In the intersection graph of a rectangle arrangement there is one vertex for each rectangle and two vertices are adjacent if and only if the corresponding rectangles intersect. As combinatorially equivalent arrangements have the same intersection graph, combinatorial arrangements themselves have a well-defined intersection graph. For rectangle contact arrangements (combinatorial or geometric) the intersection graph is also called the contact graph. Note that such contact graphs are planar, as we excluded the case of four rectangles meeting in a corner.

3 Statement of Results

3.1 Maximal Triangle-Free Planar Graphs and Rectangle Contact Arrangements

We consider so-called MTP-graphs, that is, (M)aximal (T)riangle-free (P)lane graphs with a quadrangular outer face. Note that each face in such an MTP-graph is a 4-cycle or 5-cycle, and that every plane triangle-free graph is an induced subgraph of some MTP-graph. Given an MTP-graph G a rectangle contact arrangement of G is one whose contact graph is G, where the embedding inherited from the arrangement is the given embedding of G, and where each outer rectangle has two corners in the unbounded region¹. We define the closure, 4-orientations and corner-edge-labelings:

• The closure \(\bar{G}\) of G is derived from G by replacing each edge of G with a pair of parallel edges, called an edge pair, and adding into each inner face f of G a new vertex, also denoted by f, connected by an edge, called a loose edge, to each vertex incident to that face. At each outer vertex we add two loose edges pointing into the outer face, although we do not add a vertex for the outer face. Note that \(\bar{G}\) inherits a unique plane embedding with each inner face being a triangle or a 2-gon.

STORED RECORDS
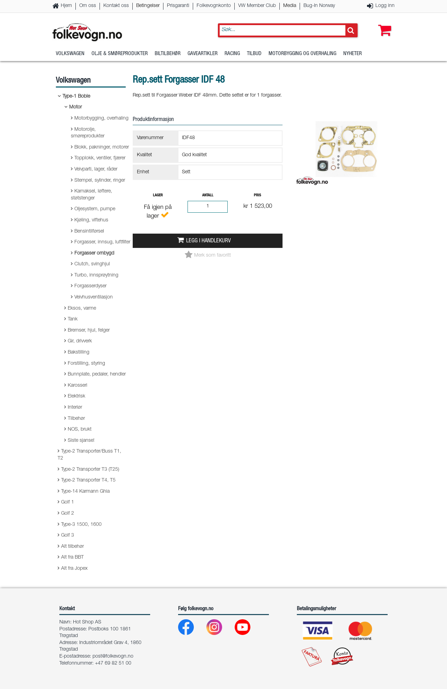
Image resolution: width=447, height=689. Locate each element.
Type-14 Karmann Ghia (85, 491)
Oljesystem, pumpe (94, 209)
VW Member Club (257, 5)
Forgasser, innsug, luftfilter (102, 242)
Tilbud (254, 53)
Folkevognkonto (214, 5)
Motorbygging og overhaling (302, 53)
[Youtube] (248, 628)
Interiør (75, 407)
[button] (383, 23)
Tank (73, 319)
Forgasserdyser (90, 286)
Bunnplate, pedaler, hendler (97, 374)
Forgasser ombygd (94, 253)
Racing (232, 53)
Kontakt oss (116, 5)
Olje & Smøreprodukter (119, 53)
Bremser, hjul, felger (89, 330)
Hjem (66, 5)
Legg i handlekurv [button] (208, 241)
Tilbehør (76, 418)
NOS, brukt (79, 429)
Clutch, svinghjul (92, 264)
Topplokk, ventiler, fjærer (99, 158)
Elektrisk (76, 396)
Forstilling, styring (86, 363)
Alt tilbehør (72, 546)
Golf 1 (67, 502)
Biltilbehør (168, 53)
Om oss (87, 5)
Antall (207, 195)
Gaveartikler (203, 53)
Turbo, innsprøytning (96, 275)
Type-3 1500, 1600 (81, 524)
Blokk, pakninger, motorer (101, 147)
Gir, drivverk (80, 341)
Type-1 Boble (76, 96)
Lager (158, 195)
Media (289, 5)
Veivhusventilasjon (93, 297)
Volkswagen (70, 53)
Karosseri (77, 385)
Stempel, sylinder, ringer (99, 180)
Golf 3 (67, 535)
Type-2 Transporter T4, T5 (88, 480)
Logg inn (385, 5)
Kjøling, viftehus (91, 220)
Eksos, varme (82, 308)
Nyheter (352, 53)
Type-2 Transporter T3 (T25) (90, 469)
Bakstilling (78, 352)
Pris (257, 195)
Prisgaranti (178, 5)
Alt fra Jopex (74, 568)
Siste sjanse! (81, 440)
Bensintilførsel (89, 231)
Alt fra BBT (72, 557)
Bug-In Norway (319, 5)
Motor (75, 107)
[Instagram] (219, 628)
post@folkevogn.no (113, 656)
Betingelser (148, 5)
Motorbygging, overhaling (101, 118)
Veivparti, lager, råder (95, 169)
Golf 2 (67, 513)
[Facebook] (191, 628)
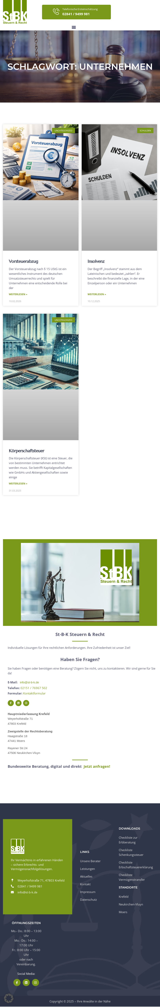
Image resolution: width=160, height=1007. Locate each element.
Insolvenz (96, 261)
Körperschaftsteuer (26, 451)
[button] (74, 27)
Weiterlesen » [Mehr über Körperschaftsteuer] (18, 484)
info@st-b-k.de (29, 683)
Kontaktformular (34, 694)
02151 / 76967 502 (34, 688)
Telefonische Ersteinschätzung (80, 9)
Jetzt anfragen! (97, 766)
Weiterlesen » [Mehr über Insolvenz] (97, 294)
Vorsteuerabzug (23, 261)
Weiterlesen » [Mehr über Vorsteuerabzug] (18, 294)
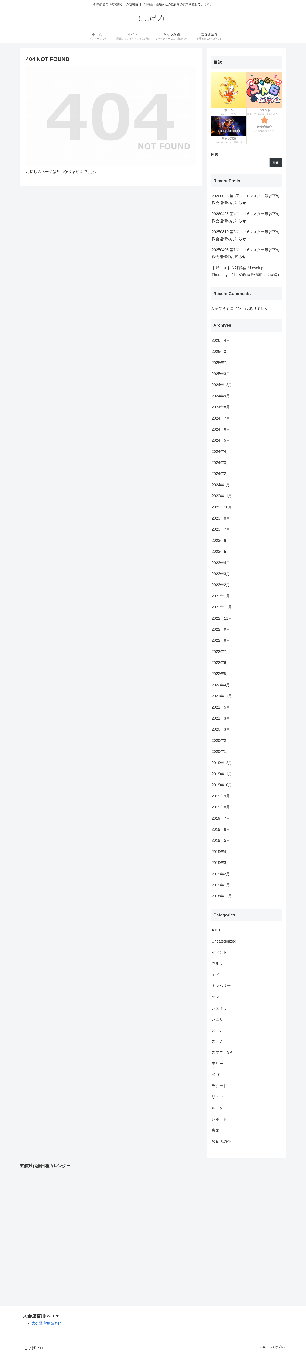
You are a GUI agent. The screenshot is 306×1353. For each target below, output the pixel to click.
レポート (219, 1119)
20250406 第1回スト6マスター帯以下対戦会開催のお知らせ (246, 253)
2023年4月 (221, 563)
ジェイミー (221, 1008)
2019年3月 (221, 863)
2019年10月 (222, 785)
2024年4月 (221, 452)
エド (215, 975)
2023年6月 (221, 540)
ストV (217, 1041)
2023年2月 (221, 585)
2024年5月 (221, 440)
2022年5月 (221, 674)
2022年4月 (221, 685)
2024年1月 (221, 485)
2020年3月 (221, 729)
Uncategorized (224, 941)
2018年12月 (222, 896)
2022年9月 (221, 629)
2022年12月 (222, 607)
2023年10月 (222, 507)
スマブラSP (222, 1052)
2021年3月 (221, 718)
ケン (215, 997)
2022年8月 (221, 640)
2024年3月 (221, 463)
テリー (217, 1064)
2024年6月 (221, 429)
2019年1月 (221, 885)
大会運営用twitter (46, 1323)
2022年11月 (222, 618)
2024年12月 (222, 385)
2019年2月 (221, 874)
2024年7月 (221, 418)
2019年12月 (222, 763)
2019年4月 (221, 852)
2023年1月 (221, 596)
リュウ (217, 1097)
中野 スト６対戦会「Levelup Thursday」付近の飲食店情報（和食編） (246, 271)
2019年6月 (221, 829)
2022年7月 (221, 652)
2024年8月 (221, 407)
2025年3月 (221, 374)
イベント (219, 952)
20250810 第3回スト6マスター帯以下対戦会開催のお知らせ (246, 235)
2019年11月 (222, 774)
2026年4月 (221, 340)
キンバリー (221, 986)
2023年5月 (221, 551)
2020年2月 (221, 740)
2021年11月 (222, 696)
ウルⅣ (217, 963)
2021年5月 (221, 707)
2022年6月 (221, 663)
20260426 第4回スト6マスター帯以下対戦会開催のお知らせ (246, 217)
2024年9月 (221, 396)
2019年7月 (221, 818)
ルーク (217, 1108)
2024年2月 (221, 474)
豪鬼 (215, 1130)
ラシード (219, 1086)
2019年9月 (221, 796)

JOB 1
Answer from the excerpt on rectangle contact arrangements:
(a) When are two vertices adjacent in the intersection graph of a rectangle arrangement?
(b) What kind of cycle can each face of an MTP-graph be?
(c) How many loose edges does the closure add at each outer vertex, and where do they point?
JOB 2
Name every notion that the excerpt on rectangle contact arrangements announces it will define for an MTP-graph.
JOB 3
Continue the excerpt on rectangle contact arrangements from its last sentence, in the same technical style.
The data isn't needed for any of the work here.

EXERCISE RESPONSE 1
(a) Two vertices are adjacent if and only if the corresponding rectangles intersect.
(b) Each face is a 4-cycle or a 5-cycle.
(c) Two loose edges are added at each outer vertex, pointing into the outer face.

EXERCISE RESPONSE 2
- the closure
- 4-orientations
- corner-edge-labelings

EXERCISE RESPONSE 3
• A 4-orientation of \(\bar{G}\) is an orientation of the edges and half-edges of \(\bar{G}\) such that every vertex has outdegree exactly 4. An edge pair is called uni-directed if it is oriented consistently and bi-directed otherwise.

• A corner-edge-labeling of \(\bar{G}\) is a 4-orientation of \(\bar{G}\) together with a coloring of the outgoing edges of \(\bar{G}\) at each vertex of G with colors 0, 1, 2, 3 (see Fig. 4) such that

  1. (i)

     around each vertex v of G we have outgoing edges in color 0, 1, 2, 3 in this counterclockwise order and

  2. (ii)

     in the wedge, called incoming wedge, at v counterclockwise between the outgoing edges of color i and \(i+1\) there are some (possibly none) incoming edges colored \(i+2\) or \(i+3\), \(i=0,1,2,3\), all indices modulo 4.

In a corner-edge-labeling the four outgoing edges at a vertex of \(\bar{G}\) corresponding to a face of G are not colored. Further we remark that (i) implies that uni-directed pairs are colored i and \(i-1\), while (ii) implies that bi-directed pairs are colored i and \(i+2\), for some \(i \in \{0,1,2,3\}\), where all indices are considered modulo 4. The following theorem is proved in Sect. 4.

Fig. 4.

Local color patterns in corner-edge-labelings of an MTP-graph at a vertex v, together with the corresponding part in a rectangle contact arrangement (Color figure online).

Theorem 1

Let G be an MTP-graph, then each of the following are in bijection:

• the combinatorial rectangle contact arrangements of G

• the corner-edge-labelings of \(\bar{G}\)

• the 4-orientations of \(\bar{G}\).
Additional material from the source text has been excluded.